(2019-10-19) Kam Zettelkasten

Brian Kam on Zettelkasten?. Despite the sound of the word, I’m finding it a surprisingly good tool for tracking information and thinking.

Hang on, isn’t that just a wiki? But no, it’s more than a wiki — though it can be implemented in one.

Most of the writing about him and his system remains in German. The primary English resource is Sönke Ahrens’ book How to Take Smart Notes (2017). It describes the Zettelkasten system as being akin to GTD, but better suited to knowledge work.

The book views academic/knowledge work as exploratory, in contrast to business, to which GTD is better suited because of business’ tendency towards pre-defined objectives. In that sense, you might say that Zettelkasten is to a wiki what GTD is to a todo list. Both are different ways of thinking about a rather flexible (potentially misused?) underlying tool.

Here’s how it differs from typical wiki usage:

Each “zettel” (aka note) can only contain a single thought. For index cards, that’s a limitation of its physical size.

Massive interlinking

It’s intended to work similarly to your brain, and therefore Luhmann himself viewed using it as more like having a conversation with another consciousness than tool use. There’s a strong emphasis on serendipity of connections.

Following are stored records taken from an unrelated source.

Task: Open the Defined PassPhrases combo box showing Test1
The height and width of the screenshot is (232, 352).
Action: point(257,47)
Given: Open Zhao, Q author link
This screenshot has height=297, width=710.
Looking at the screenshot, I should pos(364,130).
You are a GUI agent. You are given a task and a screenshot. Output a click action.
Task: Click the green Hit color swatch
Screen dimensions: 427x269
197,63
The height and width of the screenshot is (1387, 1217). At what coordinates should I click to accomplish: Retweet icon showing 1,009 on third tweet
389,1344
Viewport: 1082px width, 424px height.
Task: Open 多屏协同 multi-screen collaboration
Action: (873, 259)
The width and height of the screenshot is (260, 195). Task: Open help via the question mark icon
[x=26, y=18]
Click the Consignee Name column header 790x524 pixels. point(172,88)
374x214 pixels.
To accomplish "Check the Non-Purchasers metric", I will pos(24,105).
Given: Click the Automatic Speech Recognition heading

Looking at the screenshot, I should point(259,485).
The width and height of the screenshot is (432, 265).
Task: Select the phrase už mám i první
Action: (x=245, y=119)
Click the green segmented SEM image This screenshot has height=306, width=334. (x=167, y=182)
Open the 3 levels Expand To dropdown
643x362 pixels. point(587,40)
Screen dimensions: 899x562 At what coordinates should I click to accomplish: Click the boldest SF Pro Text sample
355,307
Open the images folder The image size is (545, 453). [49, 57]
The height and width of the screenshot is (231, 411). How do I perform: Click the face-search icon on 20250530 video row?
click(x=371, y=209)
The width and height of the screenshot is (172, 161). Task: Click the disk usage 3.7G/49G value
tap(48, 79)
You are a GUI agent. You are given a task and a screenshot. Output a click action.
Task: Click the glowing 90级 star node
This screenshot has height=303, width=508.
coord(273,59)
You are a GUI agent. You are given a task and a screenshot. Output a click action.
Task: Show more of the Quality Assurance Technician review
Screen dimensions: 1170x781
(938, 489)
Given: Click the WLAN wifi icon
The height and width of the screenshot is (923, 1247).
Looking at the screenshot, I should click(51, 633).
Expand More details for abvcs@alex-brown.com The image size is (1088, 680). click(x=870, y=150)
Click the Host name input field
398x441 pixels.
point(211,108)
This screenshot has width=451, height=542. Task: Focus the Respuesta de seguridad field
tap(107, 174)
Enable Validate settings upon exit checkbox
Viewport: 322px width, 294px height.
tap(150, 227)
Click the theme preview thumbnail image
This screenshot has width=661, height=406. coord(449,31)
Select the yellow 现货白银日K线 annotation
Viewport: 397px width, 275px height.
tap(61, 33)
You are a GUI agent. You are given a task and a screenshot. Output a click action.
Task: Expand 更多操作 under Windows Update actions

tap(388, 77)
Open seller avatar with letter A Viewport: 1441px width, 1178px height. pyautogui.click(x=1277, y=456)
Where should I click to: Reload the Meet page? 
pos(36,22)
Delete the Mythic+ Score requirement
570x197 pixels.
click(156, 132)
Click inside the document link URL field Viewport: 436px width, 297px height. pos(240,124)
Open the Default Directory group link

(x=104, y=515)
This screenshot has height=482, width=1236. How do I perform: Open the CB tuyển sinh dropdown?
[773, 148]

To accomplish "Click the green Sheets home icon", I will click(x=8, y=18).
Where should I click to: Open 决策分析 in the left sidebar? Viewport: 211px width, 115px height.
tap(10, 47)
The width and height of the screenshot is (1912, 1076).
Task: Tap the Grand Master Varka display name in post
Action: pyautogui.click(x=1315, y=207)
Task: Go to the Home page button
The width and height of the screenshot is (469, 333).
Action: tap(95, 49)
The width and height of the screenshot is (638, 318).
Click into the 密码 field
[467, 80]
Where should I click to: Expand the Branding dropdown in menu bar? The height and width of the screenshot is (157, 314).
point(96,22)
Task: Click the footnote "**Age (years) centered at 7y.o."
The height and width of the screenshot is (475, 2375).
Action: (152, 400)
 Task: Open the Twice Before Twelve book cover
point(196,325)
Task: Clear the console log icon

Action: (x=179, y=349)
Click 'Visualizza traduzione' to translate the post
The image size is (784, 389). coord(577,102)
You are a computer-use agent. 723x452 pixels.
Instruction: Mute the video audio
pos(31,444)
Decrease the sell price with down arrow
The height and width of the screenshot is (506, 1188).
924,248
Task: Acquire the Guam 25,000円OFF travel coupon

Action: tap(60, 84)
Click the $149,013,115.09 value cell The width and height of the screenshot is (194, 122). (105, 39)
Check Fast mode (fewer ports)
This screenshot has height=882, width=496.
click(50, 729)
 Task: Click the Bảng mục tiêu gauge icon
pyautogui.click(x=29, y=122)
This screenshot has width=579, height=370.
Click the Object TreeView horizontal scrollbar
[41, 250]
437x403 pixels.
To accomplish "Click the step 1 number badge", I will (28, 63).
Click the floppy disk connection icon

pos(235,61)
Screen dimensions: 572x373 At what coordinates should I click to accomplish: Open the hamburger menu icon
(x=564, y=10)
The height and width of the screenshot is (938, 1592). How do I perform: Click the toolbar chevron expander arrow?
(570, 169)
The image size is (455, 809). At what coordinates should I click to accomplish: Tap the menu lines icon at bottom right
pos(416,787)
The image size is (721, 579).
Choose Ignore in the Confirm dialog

All this facilitates and encourages thinking directly in writing, so that the thought can be dropped totally, and resumed exactly as it was, picking up the thread from whatever zettel you left it in, regardless of how far you have developed the thinking.

There is a strong focus on spatially arranging the zettels in order to write papers or books.

Zettelkasten! (1mo later)

My current process is to take notes on paper

For reading, I paraphrase every idea I encounter in the text

During conversations, and while listening to podcasts or audiobooks, I also take notes on paper

I then take these paper notes and process (i.e., organise and type) them into a bullet-point list, usually in Zotero. This is equivalent to Luhmann’s literature notes and basically amount to “X says Y in chapter Z

Finally, I go through that list of bullets, and think through how it is connected to what is already in the Zettelkasten, creating new notes and links in the system as I think. This usually involves a third paraphrase and stripping down of the material. The experience really is more like thinking in writing than it is like writing or transcribing.

Since I am using the excellent Gollum, this can be done in any web browser. At the start, I mainly edited through its interface. Lately, however, I have been editing the Markdown text directly

Thirty days in, I have 802 notes

quite frequently I make notes that are basically just bulletpoint links to several related thoughts

I disobediently wrote another script to make an SVG image of it (WikiGraph) using GraphViz.

The biggest benefit seems to be that a wider variety of thinking is closer to the surface of my mind at all times

A second benefit is the serendipity that Luhmann and Ahrens predict. I often find notes that I’d forgotten about, either by a search or by realising that one note connects to another, then finding more links on that note. This produces novel and insightful connections.

Venkatesh Rao (of Ribbonfarm) raised a more serious concern in this 2016 podcast with Shane Parrish (of Farnam Street). He warns against the seduction of densely interconnecting ideas across domains, because it can create mental models so complex that they obscure reality and discourage reality-testing.